Based on extensive data collected from over 2,500 HR managers in 65 countries across the globe, the Page Executive, Michael Page and Page Personnel HR Barometer presents important findings from the global HR community.
Strong hiring and recruitment expectations in many locations signal a new phase of economic growth and rebuild. Numbers from countries such as Germany and the UK and Ireland are particularly optimistic, sending a positive message about future plans for workforce expansion.
There are clear signs that this is the long-predicted prelude to the Second War for Talent, following on from the first peak in demand fuelled by the surge in technology during the closing years of the last century. While the technology and related industries will be on the front line in this new war for talent, other sectors are expected to follow rapidly in their wake.
As a result, HR is increasing in consequence and influence, as illustrated in the intensified focus on the recruitment, development and management of talent. Talent retention and employer branding will also be as crucial in this new war as they were first time around.
HR is becoming key to business growth and needs to continue its evolution towards being an operational and strategic business partner. In some regions at least, the difficult HR tasks of laying off employees and cutting costs, demanded by the economic downturn, may now no longer divert HR from more strategic initiatives. We also see renewed focus on HR data and key performance indicators (KPIs) to manage performance.
Is HR ready for this complex mix of challenges?

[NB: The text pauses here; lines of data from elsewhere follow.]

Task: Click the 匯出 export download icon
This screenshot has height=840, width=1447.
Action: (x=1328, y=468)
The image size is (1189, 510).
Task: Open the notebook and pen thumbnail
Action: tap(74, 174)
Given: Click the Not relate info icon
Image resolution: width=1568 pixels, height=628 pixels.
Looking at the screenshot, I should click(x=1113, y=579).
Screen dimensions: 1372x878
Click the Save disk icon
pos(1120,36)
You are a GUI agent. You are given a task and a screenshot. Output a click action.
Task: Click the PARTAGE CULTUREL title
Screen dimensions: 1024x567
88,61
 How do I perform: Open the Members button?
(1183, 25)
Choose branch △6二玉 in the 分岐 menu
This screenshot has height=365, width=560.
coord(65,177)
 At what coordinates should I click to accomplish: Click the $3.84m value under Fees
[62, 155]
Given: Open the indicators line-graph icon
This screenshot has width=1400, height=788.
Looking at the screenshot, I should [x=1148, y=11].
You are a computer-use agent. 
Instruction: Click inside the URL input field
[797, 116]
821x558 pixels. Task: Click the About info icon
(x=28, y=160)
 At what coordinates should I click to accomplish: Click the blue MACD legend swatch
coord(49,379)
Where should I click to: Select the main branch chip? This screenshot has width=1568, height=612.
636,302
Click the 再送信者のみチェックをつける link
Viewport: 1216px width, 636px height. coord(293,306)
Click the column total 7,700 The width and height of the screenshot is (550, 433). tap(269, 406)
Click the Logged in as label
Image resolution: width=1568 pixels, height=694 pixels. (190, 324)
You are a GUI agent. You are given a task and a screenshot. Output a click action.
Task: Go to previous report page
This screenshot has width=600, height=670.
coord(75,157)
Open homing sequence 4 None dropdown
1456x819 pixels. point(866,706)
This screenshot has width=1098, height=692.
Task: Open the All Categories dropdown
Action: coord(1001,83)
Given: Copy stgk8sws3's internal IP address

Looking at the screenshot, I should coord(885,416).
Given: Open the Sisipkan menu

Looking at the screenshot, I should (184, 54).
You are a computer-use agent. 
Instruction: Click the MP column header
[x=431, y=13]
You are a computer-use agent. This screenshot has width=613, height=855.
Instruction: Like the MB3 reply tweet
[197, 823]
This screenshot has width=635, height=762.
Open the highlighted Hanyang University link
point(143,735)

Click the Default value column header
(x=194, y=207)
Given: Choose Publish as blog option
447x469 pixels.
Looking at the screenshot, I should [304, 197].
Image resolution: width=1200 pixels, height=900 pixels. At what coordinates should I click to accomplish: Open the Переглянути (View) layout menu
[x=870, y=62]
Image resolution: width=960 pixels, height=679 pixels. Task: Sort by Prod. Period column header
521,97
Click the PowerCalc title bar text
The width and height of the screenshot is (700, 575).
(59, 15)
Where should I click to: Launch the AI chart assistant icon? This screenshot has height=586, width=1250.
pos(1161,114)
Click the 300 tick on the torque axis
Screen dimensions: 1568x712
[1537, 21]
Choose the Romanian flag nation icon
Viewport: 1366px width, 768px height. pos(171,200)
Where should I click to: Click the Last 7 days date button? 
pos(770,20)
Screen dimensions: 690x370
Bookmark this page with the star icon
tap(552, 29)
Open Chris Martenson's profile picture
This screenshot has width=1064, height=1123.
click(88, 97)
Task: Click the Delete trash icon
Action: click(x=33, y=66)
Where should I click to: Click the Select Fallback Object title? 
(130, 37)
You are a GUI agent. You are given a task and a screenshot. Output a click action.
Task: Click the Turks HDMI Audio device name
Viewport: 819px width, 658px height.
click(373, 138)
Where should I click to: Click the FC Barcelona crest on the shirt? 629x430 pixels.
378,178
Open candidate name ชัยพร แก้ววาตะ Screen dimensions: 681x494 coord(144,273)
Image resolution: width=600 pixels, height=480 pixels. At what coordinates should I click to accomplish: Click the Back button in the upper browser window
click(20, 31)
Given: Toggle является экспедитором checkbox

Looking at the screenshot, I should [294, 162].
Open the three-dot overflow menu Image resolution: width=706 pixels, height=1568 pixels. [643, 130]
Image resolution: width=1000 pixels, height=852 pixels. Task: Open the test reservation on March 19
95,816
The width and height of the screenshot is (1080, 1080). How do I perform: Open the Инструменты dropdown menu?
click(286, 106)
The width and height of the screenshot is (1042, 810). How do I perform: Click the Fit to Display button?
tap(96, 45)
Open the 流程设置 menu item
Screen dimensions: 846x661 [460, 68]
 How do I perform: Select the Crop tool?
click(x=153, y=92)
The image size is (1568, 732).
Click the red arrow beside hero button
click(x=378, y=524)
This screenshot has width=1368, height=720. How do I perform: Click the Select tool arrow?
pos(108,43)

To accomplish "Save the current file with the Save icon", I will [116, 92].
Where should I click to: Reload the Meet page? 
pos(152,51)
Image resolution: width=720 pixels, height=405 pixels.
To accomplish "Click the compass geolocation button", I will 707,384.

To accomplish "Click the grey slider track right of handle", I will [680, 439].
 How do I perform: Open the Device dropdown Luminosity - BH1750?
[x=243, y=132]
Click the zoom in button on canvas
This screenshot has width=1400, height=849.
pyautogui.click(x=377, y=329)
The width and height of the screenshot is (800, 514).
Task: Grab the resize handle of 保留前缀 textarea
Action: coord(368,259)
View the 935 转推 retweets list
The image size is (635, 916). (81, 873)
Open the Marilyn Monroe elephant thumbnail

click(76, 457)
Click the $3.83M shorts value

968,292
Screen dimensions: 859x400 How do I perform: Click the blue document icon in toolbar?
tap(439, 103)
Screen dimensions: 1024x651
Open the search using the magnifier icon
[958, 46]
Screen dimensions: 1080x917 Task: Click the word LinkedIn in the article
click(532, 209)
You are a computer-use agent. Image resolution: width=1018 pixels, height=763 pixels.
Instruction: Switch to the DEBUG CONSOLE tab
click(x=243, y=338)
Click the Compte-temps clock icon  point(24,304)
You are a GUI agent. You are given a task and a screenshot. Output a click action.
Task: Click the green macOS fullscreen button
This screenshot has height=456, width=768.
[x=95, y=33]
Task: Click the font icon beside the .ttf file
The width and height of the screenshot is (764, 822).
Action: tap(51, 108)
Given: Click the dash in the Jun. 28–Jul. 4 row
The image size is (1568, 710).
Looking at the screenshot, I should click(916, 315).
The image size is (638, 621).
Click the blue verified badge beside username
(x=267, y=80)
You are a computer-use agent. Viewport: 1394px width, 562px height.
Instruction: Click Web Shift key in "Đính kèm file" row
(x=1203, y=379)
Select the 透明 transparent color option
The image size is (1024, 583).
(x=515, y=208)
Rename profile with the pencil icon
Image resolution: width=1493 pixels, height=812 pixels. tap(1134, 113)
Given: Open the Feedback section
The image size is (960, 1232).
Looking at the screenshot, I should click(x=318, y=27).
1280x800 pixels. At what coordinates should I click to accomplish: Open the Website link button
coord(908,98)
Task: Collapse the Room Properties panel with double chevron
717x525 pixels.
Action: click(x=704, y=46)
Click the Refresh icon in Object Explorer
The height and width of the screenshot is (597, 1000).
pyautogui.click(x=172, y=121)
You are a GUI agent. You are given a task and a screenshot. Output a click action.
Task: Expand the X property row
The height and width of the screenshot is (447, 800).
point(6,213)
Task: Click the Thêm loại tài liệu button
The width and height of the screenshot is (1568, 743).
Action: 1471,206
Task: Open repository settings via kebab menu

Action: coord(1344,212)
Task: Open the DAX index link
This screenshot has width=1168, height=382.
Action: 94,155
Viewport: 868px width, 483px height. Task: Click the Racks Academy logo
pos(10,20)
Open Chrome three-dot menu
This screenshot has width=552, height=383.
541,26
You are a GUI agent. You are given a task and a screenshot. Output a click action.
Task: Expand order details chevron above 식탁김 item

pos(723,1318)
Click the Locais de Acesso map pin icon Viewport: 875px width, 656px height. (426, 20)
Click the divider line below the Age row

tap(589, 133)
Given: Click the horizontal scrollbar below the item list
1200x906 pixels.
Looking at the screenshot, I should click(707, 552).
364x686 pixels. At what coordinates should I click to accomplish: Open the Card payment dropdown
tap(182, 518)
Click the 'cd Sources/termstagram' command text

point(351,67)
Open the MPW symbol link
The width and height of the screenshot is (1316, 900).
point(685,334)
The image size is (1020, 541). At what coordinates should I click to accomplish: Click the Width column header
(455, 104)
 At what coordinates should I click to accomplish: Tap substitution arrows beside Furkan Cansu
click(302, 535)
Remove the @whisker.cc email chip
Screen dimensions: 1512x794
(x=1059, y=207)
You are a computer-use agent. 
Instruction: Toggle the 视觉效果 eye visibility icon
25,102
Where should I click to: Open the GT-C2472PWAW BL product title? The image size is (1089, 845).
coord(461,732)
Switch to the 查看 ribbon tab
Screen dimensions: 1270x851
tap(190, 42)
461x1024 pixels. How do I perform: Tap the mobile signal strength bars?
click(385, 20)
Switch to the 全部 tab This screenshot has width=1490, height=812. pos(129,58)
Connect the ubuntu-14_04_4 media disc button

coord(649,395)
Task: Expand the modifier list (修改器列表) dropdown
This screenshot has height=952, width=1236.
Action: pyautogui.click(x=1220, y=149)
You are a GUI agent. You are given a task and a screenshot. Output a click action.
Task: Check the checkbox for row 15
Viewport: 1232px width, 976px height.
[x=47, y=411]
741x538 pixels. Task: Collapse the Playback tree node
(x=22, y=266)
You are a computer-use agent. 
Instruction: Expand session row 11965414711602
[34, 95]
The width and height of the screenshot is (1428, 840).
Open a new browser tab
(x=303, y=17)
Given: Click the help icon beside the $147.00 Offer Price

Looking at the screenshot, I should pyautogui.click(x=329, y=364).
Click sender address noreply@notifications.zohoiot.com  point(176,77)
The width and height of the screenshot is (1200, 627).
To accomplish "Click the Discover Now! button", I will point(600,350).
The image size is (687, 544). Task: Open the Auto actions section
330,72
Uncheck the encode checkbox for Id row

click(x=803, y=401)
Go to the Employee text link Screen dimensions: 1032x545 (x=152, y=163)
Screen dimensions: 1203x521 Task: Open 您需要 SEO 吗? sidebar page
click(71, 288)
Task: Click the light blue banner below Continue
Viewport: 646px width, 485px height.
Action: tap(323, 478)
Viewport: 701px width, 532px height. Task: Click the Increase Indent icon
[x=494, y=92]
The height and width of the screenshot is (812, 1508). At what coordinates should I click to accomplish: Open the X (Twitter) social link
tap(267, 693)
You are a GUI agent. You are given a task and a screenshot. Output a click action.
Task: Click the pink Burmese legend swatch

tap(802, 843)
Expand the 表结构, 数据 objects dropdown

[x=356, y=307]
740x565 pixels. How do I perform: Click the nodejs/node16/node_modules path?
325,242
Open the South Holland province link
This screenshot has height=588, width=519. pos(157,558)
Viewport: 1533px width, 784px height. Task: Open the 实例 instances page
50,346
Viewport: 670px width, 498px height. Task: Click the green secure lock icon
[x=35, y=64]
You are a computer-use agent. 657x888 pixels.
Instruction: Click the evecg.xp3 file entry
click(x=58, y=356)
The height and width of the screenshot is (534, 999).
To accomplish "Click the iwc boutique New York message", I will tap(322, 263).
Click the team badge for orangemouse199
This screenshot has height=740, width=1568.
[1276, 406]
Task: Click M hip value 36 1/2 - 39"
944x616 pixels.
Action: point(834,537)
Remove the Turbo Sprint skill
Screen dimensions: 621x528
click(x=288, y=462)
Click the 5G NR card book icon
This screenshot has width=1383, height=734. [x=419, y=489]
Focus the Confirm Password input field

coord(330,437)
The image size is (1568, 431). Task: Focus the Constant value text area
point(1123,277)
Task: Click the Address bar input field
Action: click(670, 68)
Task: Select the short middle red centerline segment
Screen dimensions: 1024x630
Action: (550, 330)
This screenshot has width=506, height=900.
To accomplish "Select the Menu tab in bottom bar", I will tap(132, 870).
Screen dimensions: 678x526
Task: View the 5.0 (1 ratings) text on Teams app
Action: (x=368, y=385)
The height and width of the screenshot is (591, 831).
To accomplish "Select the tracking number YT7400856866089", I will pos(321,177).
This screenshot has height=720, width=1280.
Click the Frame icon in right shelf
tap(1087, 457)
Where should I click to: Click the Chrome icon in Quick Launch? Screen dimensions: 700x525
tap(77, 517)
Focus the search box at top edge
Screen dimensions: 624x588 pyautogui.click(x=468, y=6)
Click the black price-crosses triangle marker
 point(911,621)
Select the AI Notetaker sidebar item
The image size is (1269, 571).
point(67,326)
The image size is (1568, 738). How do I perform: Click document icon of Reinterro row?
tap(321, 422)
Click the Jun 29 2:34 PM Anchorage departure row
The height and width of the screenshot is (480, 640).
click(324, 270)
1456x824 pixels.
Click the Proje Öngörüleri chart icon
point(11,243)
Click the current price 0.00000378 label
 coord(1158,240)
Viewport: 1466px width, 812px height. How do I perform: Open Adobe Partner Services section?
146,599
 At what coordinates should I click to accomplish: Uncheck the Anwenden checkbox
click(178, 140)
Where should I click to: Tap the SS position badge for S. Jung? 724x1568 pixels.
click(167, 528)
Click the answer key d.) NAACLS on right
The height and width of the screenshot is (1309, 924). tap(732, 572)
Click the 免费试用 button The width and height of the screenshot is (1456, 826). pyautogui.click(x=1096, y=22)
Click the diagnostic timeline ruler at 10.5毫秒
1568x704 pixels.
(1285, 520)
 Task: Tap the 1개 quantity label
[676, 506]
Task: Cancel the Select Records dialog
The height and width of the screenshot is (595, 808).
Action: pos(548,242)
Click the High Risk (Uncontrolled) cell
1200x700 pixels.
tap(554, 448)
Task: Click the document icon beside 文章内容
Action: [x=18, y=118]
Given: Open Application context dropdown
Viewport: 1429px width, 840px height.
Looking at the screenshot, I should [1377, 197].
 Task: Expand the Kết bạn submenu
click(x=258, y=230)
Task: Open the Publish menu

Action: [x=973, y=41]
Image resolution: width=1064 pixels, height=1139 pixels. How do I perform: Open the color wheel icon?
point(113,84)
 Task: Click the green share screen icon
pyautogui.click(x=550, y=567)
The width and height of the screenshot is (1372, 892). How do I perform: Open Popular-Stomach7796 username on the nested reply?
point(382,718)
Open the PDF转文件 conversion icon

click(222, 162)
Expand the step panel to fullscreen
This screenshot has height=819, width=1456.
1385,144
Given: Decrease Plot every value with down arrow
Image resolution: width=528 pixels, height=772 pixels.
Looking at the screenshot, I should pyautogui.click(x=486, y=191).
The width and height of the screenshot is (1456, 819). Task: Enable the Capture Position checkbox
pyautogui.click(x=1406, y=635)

Certainly in terms of numbers of resources, organisations are not planning any significant increase in their HR teams, even though they are expecting to increase their workforce within the next twelve months. This crucial finding raises obvious questions about HR professionals being ready to help their employers to handle a growing workforce. Will HR be able to cope with the pace of growth required by the business? This is a key challenge for the foreseeable future.
Reflecting on the insights we have received from HR leaders across the world, we see that the HR function is undergoing radical change. From being regarded as an administrative function, HR has become more focused on recruitment and talent development.
The responses of HR leaders globally signal a maturing HR function, which is aligning more closely with the business and becoming a strategic partner in attracting, hiring, developing and retaining talent, as organisations place increased value on their people.